**Your assignment**
Some lines in the data below hold the string "will". Report how many, as a bare number.

--- Provided data Enclosed Below ---

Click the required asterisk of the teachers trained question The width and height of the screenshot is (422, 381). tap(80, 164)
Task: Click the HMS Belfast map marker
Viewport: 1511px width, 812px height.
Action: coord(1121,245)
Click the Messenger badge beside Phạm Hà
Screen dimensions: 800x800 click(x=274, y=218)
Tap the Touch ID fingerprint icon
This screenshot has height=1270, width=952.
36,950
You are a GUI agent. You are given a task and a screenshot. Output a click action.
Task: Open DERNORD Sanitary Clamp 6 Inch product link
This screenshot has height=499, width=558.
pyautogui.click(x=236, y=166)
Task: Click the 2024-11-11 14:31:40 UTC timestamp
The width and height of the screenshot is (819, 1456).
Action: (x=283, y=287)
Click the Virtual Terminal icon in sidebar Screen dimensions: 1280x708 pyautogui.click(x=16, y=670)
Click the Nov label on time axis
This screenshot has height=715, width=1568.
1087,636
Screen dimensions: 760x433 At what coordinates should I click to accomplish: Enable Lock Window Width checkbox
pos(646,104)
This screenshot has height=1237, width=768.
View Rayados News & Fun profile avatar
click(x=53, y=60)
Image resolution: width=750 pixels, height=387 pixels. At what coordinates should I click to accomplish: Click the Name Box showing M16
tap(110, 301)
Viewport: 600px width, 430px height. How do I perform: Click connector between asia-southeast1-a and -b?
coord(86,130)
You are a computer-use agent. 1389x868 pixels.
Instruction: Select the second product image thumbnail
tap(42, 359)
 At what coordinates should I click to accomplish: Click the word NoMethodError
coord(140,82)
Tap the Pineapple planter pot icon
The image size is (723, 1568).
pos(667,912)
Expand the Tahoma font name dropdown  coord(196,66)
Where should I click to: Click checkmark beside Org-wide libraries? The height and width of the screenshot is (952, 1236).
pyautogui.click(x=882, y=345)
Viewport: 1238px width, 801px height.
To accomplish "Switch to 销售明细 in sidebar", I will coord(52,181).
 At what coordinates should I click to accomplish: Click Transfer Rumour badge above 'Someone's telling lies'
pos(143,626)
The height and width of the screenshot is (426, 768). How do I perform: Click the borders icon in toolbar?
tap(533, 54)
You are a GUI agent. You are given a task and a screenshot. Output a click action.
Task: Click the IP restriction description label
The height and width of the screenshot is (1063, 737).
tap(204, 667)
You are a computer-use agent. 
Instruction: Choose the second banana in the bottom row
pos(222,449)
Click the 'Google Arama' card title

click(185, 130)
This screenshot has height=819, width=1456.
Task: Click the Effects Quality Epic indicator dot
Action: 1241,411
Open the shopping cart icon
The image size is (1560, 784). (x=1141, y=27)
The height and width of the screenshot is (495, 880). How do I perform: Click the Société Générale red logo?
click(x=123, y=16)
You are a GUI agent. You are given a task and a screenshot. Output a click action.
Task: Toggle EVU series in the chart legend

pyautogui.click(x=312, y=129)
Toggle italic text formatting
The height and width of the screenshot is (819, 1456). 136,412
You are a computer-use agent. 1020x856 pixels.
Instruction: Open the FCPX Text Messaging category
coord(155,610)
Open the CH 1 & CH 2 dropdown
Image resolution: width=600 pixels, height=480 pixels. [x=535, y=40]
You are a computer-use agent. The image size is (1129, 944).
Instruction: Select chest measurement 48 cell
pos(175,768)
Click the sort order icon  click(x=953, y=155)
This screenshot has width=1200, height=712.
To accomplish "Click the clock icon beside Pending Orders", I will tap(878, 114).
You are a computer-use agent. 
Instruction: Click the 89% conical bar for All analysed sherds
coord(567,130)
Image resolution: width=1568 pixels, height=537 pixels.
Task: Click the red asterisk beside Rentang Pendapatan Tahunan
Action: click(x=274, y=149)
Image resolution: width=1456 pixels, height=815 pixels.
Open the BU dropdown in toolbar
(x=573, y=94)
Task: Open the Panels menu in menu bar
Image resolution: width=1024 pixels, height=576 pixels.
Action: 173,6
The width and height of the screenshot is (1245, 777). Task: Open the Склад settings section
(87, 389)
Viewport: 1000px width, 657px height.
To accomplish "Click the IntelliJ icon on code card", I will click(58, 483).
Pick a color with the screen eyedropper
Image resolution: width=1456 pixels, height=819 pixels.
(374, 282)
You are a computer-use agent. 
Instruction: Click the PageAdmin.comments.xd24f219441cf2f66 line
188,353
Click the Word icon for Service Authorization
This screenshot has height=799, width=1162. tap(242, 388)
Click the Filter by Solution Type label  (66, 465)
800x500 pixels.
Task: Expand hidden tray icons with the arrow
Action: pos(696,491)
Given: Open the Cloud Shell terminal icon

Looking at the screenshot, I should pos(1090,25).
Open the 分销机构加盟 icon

--- End of Enclosed Provided data ---

**Task response**
3